--- Records for the task Enclosed Below ---

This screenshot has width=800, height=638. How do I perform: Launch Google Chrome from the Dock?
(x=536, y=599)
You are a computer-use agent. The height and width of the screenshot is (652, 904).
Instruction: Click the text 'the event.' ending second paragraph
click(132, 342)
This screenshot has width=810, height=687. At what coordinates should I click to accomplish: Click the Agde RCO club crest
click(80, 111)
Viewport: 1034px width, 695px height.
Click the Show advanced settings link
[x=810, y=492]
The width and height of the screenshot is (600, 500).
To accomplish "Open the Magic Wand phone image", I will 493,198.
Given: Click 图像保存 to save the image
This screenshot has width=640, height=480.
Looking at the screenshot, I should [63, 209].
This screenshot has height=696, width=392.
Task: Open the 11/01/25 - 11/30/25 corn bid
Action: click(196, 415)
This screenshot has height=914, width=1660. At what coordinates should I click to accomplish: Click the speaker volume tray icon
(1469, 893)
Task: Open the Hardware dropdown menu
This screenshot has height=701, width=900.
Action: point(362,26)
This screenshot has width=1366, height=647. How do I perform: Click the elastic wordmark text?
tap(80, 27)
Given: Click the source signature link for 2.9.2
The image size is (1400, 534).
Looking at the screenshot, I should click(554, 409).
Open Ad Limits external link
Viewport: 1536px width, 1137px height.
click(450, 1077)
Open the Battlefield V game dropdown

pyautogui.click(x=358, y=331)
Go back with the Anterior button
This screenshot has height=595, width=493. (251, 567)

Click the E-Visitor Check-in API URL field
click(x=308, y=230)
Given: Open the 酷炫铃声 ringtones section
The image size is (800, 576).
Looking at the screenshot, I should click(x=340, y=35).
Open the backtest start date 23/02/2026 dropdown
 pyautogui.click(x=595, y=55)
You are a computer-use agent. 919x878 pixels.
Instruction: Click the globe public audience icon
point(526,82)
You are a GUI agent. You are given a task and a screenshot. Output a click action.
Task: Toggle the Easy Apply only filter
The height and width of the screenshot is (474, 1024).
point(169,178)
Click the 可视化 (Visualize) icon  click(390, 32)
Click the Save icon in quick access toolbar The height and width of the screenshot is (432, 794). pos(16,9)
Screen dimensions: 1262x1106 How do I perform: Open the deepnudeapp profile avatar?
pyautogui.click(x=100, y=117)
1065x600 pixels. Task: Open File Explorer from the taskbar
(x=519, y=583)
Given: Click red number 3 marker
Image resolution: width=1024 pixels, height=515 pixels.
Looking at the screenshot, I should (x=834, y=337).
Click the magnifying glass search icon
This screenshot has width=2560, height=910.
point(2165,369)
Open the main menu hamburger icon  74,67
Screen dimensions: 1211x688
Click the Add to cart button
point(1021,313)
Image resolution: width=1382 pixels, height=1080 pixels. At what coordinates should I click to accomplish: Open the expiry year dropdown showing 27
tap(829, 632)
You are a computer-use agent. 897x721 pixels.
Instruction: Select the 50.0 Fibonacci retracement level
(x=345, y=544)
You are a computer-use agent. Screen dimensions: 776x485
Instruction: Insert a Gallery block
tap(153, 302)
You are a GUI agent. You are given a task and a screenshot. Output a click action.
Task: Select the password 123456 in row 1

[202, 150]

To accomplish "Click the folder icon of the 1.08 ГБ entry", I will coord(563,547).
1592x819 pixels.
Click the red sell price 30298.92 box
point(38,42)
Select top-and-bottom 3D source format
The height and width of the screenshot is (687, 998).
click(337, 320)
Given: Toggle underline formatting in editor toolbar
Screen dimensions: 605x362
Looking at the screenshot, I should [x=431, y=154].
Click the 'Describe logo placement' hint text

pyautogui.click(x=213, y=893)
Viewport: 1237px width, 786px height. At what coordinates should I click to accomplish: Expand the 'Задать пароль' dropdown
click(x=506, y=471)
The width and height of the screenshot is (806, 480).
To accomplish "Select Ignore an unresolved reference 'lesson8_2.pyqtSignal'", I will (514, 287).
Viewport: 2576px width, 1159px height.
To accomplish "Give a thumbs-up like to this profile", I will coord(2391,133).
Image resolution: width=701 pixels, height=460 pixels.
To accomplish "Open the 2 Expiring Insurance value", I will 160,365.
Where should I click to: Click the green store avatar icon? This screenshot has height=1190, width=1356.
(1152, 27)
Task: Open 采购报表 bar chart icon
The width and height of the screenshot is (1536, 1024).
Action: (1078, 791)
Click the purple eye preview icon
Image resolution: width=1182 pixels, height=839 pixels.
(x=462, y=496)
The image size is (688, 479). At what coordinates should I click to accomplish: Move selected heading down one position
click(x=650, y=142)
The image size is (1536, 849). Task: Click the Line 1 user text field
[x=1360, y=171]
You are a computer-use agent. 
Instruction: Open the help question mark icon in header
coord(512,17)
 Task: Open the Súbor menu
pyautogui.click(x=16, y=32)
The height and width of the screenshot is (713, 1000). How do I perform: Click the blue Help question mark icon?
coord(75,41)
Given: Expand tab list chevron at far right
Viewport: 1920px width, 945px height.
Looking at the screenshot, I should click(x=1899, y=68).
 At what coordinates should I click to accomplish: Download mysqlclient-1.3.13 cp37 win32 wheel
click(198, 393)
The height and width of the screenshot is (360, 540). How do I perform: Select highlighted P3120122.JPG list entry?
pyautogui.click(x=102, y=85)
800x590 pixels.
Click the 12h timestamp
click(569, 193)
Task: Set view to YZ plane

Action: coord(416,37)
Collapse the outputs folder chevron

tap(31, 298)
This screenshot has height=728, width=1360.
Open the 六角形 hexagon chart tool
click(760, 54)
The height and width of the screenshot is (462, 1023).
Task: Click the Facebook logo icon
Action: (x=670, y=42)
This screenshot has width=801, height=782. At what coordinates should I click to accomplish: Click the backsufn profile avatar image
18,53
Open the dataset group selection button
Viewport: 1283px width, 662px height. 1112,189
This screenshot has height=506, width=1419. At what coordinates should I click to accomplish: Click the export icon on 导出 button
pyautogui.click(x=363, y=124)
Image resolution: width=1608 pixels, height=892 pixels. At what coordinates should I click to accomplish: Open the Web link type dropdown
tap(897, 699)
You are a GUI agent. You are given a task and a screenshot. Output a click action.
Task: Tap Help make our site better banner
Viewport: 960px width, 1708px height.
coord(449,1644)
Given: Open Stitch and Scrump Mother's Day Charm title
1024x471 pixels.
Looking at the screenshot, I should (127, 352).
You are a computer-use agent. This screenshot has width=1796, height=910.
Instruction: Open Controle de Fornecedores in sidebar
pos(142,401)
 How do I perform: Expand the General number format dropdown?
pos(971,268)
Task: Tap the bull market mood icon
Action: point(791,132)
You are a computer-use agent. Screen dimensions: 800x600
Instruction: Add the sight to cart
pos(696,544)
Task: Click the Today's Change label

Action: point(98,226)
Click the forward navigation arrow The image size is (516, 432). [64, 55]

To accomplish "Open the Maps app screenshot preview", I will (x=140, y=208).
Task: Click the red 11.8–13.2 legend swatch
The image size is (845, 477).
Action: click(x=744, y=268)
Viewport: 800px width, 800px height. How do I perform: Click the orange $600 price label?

--- End of Enclosed Records for the task ---

### What this task involves
Look through the entries above. Copy each line in which the string "preview" occurs.

### Expected output
Click the purple eye preview icon
To accomplish "Open the Maps app screenshot preview", I will (x=140, y=208).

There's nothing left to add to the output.